Кем? Ею самой? Системой? Или Гертельсманом?

«Хватит, — оборвала она себя. — Как будто он — Сатана».

Если так будет продолжаться, нужно принять меры. Наверное, есть какие-то лекарства, не снотворное, а что-то другое, что уменьшит силу воздействия снов и сделает собственное бессилие не таким тягостным.

«Да, я совсем расклеилась», — подумала Ванда.

Ей хотелось встать и закрыть окно, а также выпить воды. Но не было сил подняться, и она продолжала лежать лицом к стене, сунув онемевшую до нечувствительности руку под подушку.

«Если полицейские психологи меня расколют, мне конец, — продолжала думать она. — Тогда не возьмут даже уборщицей. Определят как психологически непригодную и, если повезет, засунут в какой-то третьестепенный отдел перебирать бумаги. А может, отправят меня в Академию на курсы усовершенствования английского языка. Тогда я каждый день смогу приходить на работу в туфлях на высоких каблуках и у меня будет обеденный перерыв. А потом я покончу с собой. Коллеги подумают, что это от одиночества, и будут недалеки от истины. Потому как к тому времени мама уже умрет, и я останусь одна-одинешенька на всем белом свете. Только перед этим мне обязательно нужно будет найти для Генри нового хозяина — такого, кто стал бы любить его так, как люблю его я».

С этой мыслью Ванда, наконец, заснула глубоким, без сновидений, сном, который ничто не могло нарушить. Небо за окном постепенно бледнело, покрываясь призрачной, предрассветной пеленой.

Вскоре в этот мир должен с востока хлынуть свет, и все должно было начаться сначала.


Ванда проснулась в полседьмого, когда зазвонил будильник. Она чувствовала себя необъяснимо бодро, хотя не успела как следует отдохнуть. В голове продолжало звучать стихотворение, которое она сочинила вчера.
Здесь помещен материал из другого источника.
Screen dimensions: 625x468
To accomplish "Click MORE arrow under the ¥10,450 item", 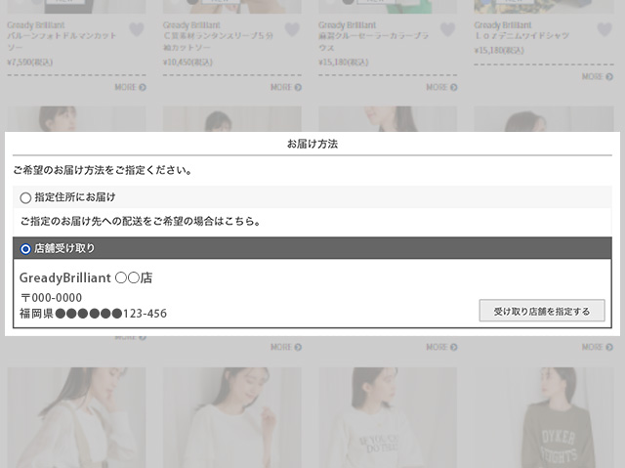I will (286, 87).
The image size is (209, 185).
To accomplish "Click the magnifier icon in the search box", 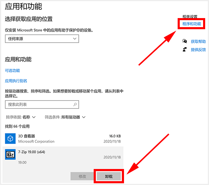I will pyautogui.click(x=75, y=104).
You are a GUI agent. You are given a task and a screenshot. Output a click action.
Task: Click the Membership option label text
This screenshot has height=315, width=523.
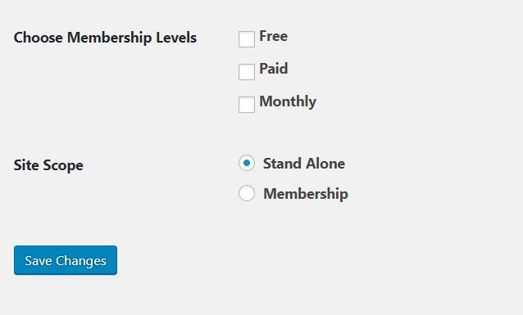pyautogui.click(x=306, y=194)
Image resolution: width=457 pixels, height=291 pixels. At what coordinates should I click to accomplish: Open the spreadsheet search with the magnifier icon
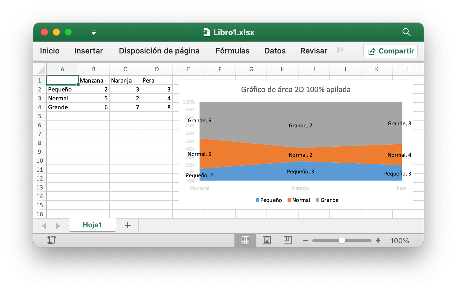[x=406, y=32]
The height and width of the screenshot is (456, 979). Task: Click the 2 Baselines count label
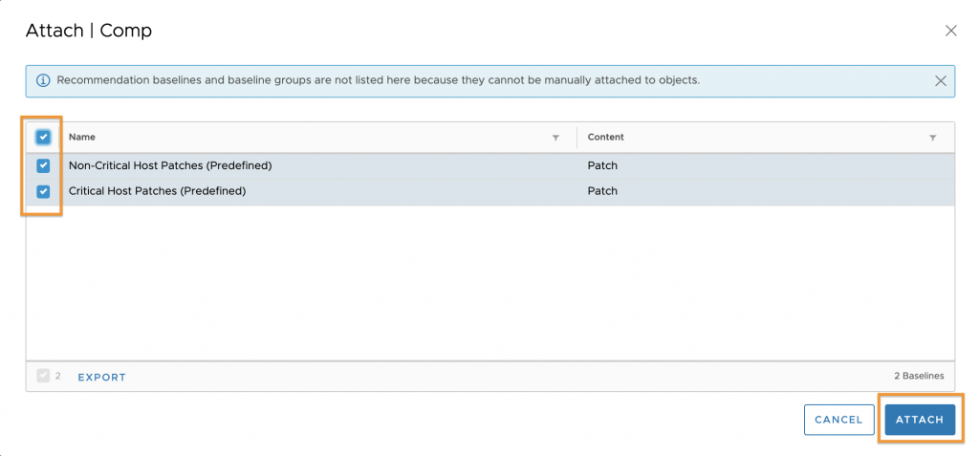[919, 376]
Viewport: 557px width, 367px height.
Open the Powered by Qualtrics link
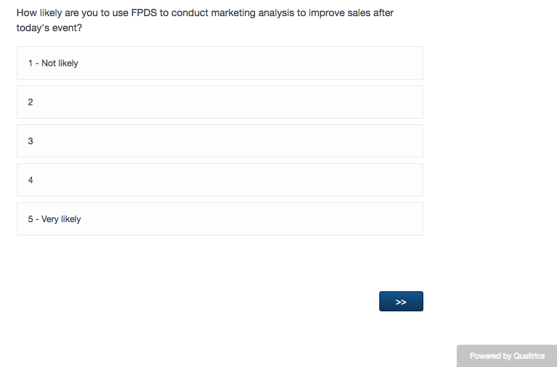point(507,356)
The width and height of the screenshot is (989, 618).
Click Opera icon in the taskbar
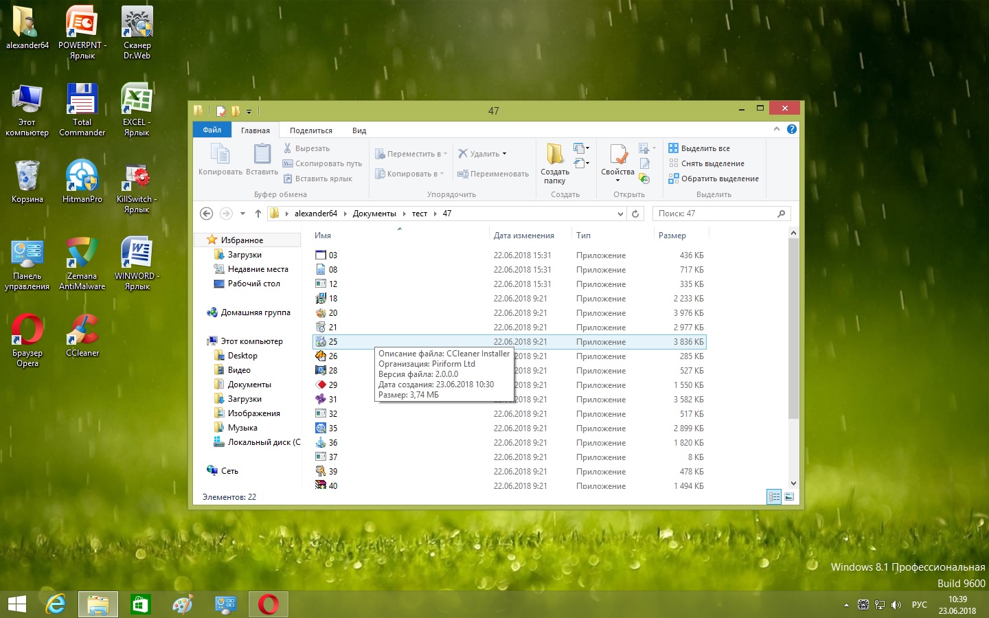(x=269, y=604)
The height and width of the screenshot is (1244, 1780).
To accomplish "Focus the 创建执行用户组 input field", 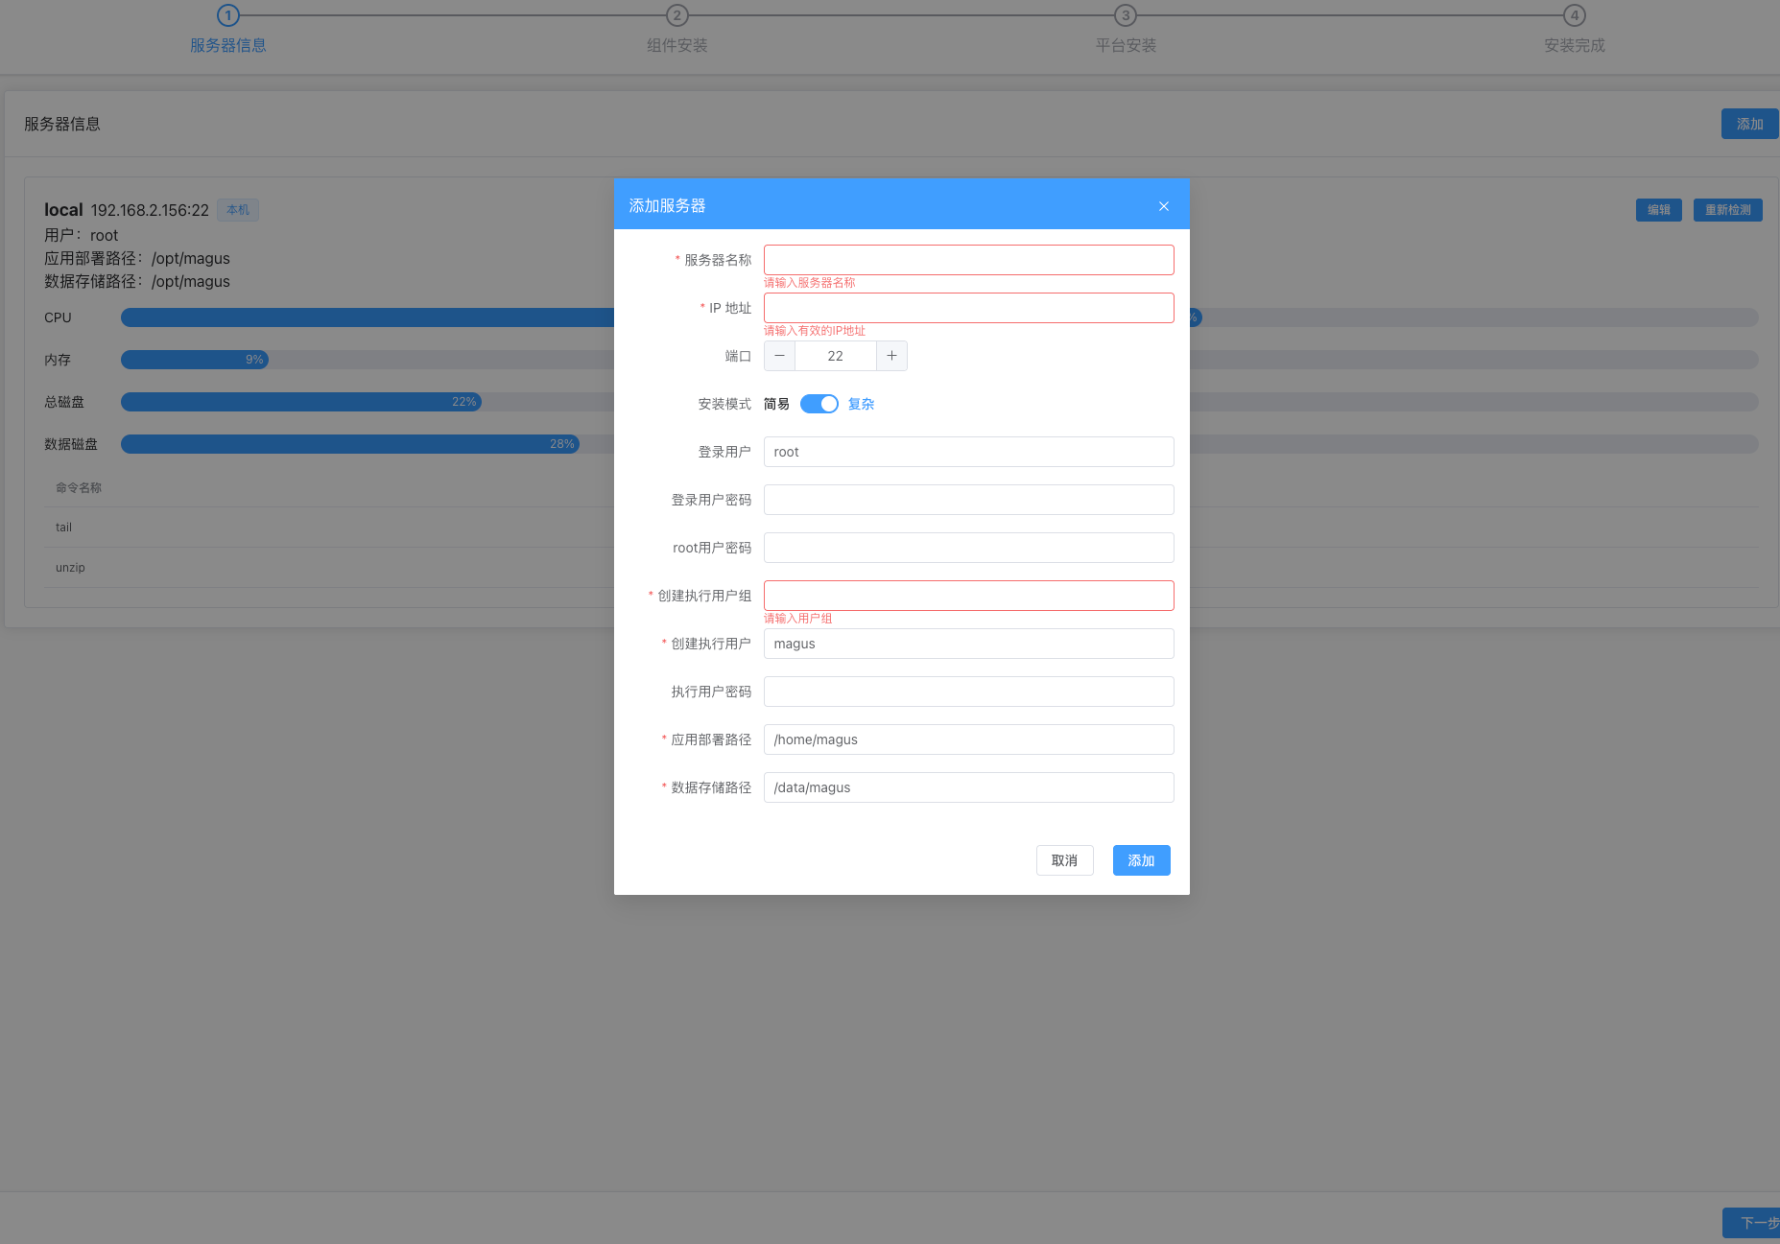I will click(x=968, y=596).
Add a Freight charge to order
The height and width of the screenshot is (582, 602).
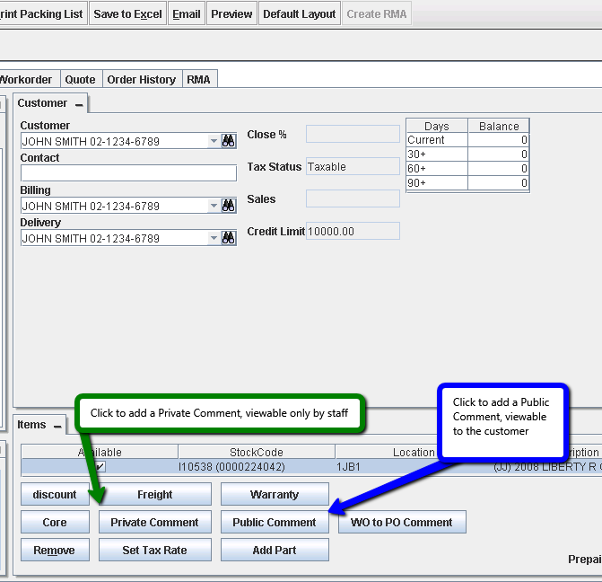click(154, 495)
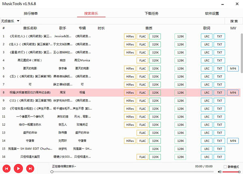Download HiRes for the highlighted 祝福 row
This screenshot has width=243, height=174.
[130, 92]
Ванда смутно помнила, что оно, быть может, сыграло какую-то роль в том, что ей довелось пережить ночью, но не знала, то ли в самом кошмаре, то ли в пробуждении от него. Она попыталась сосредоточиться, чтобы с точностью вспомнить слова, которые потерялись во сне.

Городу каштанов

в тишине под ветвями

снится утро.

Нет, кажется, было по-другому. Здесь слов меньше, чем ей казалось, и само стихотворение попроще, чем его первоначальная версия. Конечно, это не означает, что она родила некий шедевр, но все же…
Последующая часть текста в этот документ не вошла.